Великая Отечественная война, годовщину начала которой все мы отметим 22 июня, опалила судьбы практически всех советских людей. Даже меня, только родившегося в тот трагический год.
Из рассказов родных знаю, что, когда подошло время меня крестить, долго не могли найти крестного, так как всех мужчин нашего села к тому времени забрали на фронт. Кое-как уговорили соседнего паренька Драгунова, хотя шестнадцатилетний Шурик не хотел “связываться с религией”, все-таки комсомольцем был. Через пару лет моего крестного тоже призвали в армию. А потом в его дом пришла “похоронка”, гласившая: “Драгунов Александр Николаевич погиб в боях за Родину… Похоронен в деревне Вейли Вилкавитского района Латвийской ССР”.
Как потом выяснилось, мой крестник сгорел в танке. Я духовно осиротел.
Танк нашего земляка, оставленный в том местечке, после войны превратился в памятник, у которого жители Вейли собирались в мае чтить память советских воинов-освободителей. Так прошли шестидесятые, семидесятые, восьмидесятые годы. А потом Латвия стала заграницей. В жизнь вступило новое поколение – с новыми взглядами на общество, со своей оценкой истории.
Незадолго до того мне как корреспонденту ТАСС довелось побывать в Польше. Путешествуя по стране с польскими коллегами, оказался в рабочем поселке Избица. На его окраине, рядом с шоссе, на пьедестале тоже установлен советский танк. На его броне – мемориальная доска, свидетельствующая, что экипаж гвардейской машины старшего сержанта Поликарпова Т.В. первым ворвался в данный населенный пункт и выбил из него гитлеровцев.

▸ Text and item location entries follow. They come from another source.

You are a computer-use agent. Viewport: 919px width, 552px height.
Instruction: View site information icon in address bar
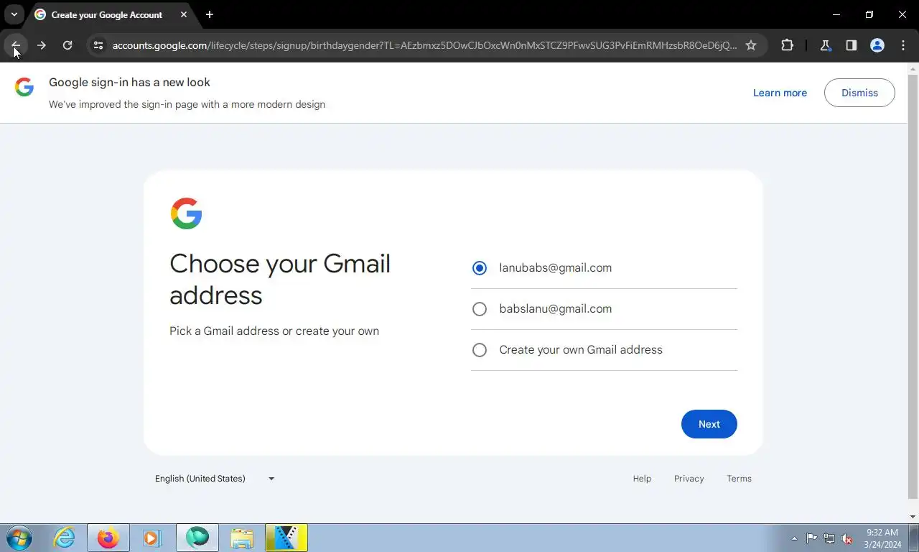pos(99,45)
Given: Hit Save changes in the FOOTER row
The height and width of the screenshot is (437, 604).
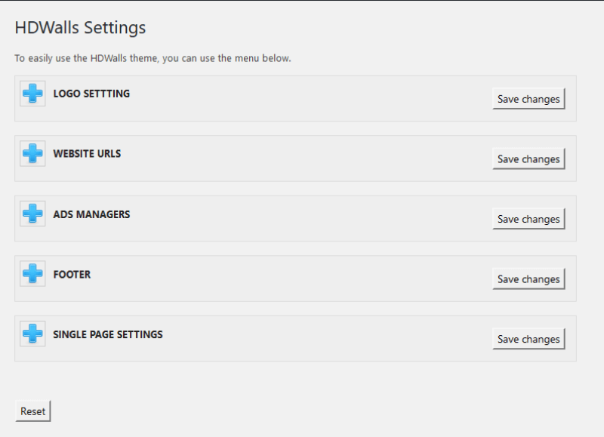Looking at the screenshot, I should pos(529,279).
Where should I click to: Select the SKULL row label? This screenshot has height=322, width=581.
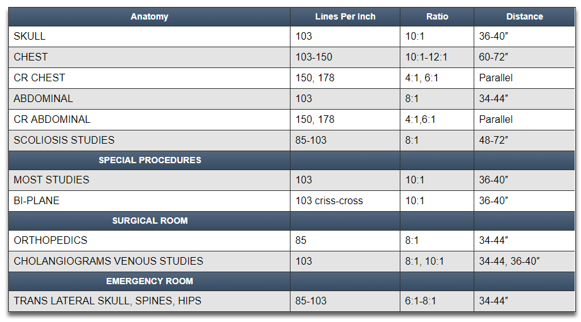pyautogui.click(x=30, y=37)
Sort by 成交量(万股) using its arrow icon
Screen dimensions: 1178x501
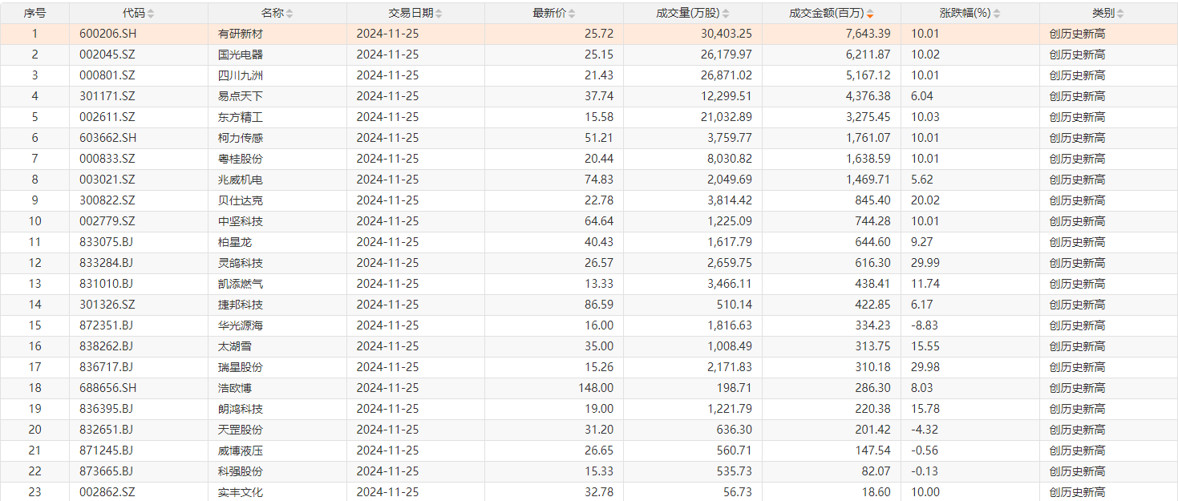tap(726, 14)
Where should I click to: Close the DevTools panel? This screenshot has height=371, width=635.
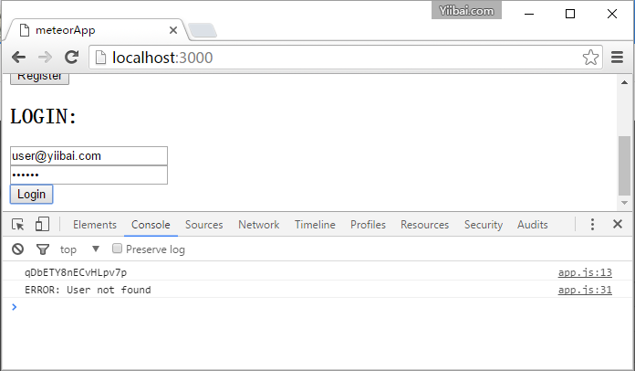coord(618,225)
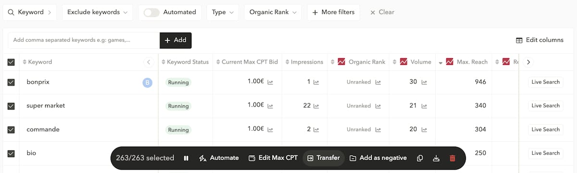Click the red trash delete icon
The image size is (577, 173).
tap(452, 158)
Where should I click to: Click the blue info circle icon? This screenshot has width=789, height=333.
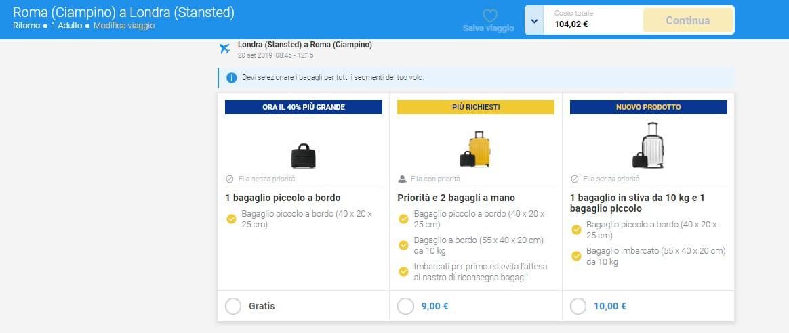[x=232, y=77]
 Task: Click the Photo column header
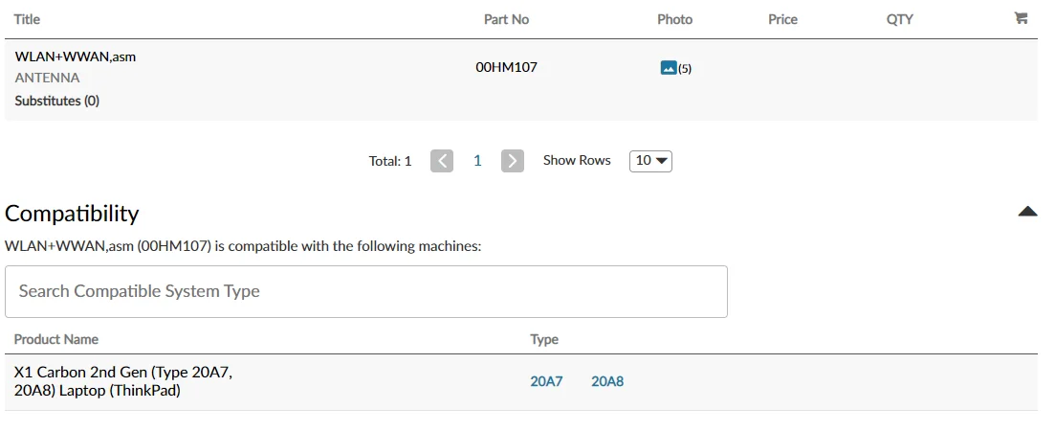tap(674, 19)
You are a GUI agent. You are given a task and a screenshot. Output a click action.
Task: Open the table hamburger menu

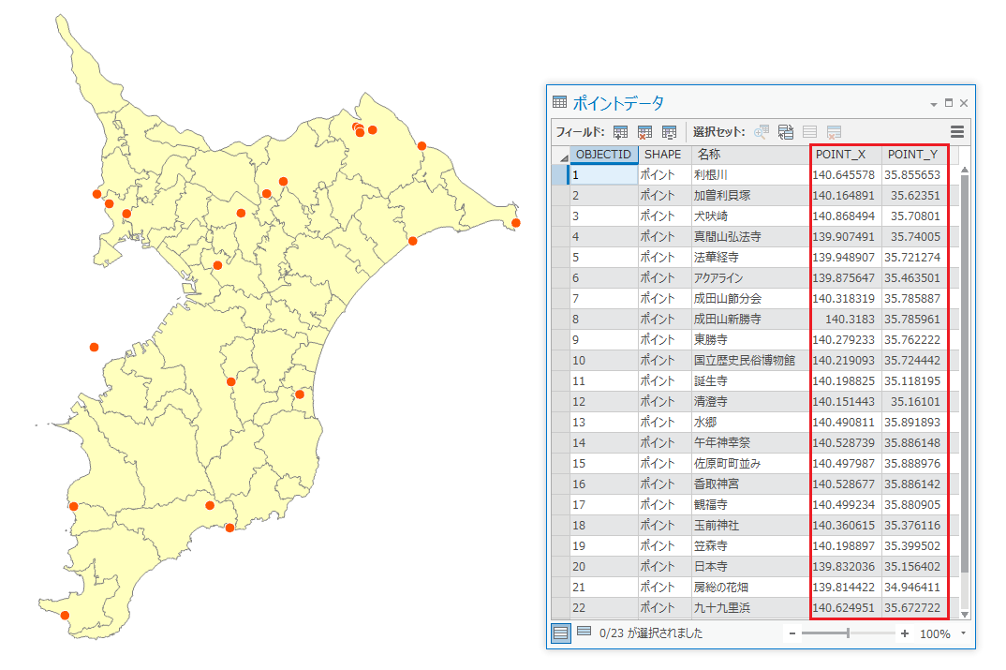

Пока разглядывал боевую машину, к памятнику подошла шумная стайка младших школьников. Дети стали полукругом, а их учительница начала рассказывать. Я попросил коллег из Польского агентства печати перевести ее слова.
“Была война, – лицо пани стало трагичным. – Советские войска пытались захватить наш поселок. Поляки оборонялись изо всех сил. Много погибло наших солдат. Но они дали отпор. Подбили этот танк…”
И дальше в том же духе. Оказывается, экипаж Поликарпова не освобождал местное население от фашистов, а пытался закабалить поляков… И ни единого слова о гитлеровцах, их концлагерях только на территории Польши – в Майданеке, Будзыни, Плашуве, Травинках, Люблине…
Учительница закончила рассказ. Дети, видно было по глазам, ей поверили. На мемориальную доску, написанную по-русски, никто не обратил внимания.
А меня словно кипятком окатили.
– Как она смеет плести такие небылицы? – возмутился я. – Не мы, а немцы пришли в Польшу с войной. В боях за освобождение Польши погибли шестьсот тысяч советских солдат и офицеров!
И тут же получил удар еще более ошеломляющий. Теперь уже от польских коллег.
– А кто вас об этом просил? – ответили они мне.
Признаюсь, я не нашел, что им ответить. Теперь, спустя много лет, понимаю: нечто подобное в 90-е годы, да и сейчас, мог бы услышать и в Венгрии, и в Чехии, и в Болгарии. Бывшие наши союзники, ныне обретающие новых друзей и свое место под солнцем в Европе и в НАТО, живут теперь по-иному. И символы сражений Второй мировой войны, побед советского оружия воспринимаются ими не так, как прежде. Ладно еще могилы советских воинов не трогают, да и то не везде. А на обелисках то слова нехорошие напишут, то обольют их краской. Достается и советской военной технике, воздвигнутой некогда на пьедесталы.
Вот я и думаю: может, настало время как-то решить вопрос с этими танками и пушками, так раздражающими нынешнее поколение в странах Восточной Европы? Может быть, следует взять да и вывезти их оттуда?
Понимаю, такие вопросы решаются в двустороннем порядке, нужно учитывать позицию местных властей, ведь где-то могут и не согласиться на возврат этих памятников России.
А если уж оставлять все как есть, стране надо позаботиться о том, чтобы символы наших побед над гитлеровцами в этих странах не выглядели брошенными сиротами. Повсеместно работают наши дипломатические миссии, представительства различных фондов. Да и людей, искренне симпатизирующих новой России, адекватно воспринимающих факты истории, в каждой из этих стран немало. Общими усилиями можно и нужно возрождать общественный интерес к памятникам Второй мировой, добиваться уважительного отношения к ним.
В том числе и проведением дней памятников, когда местное население от авторитетных людей могло бы услышать историю возведения того или иного символа, конкретных исторических событий, которые этому предшествовали. Тогда, глядишь, и начнет меняться отношение к ним, а у молодого поколения прибавится знаний о прошлом – истинных, а не замутненных конъюнктурной пропагандой.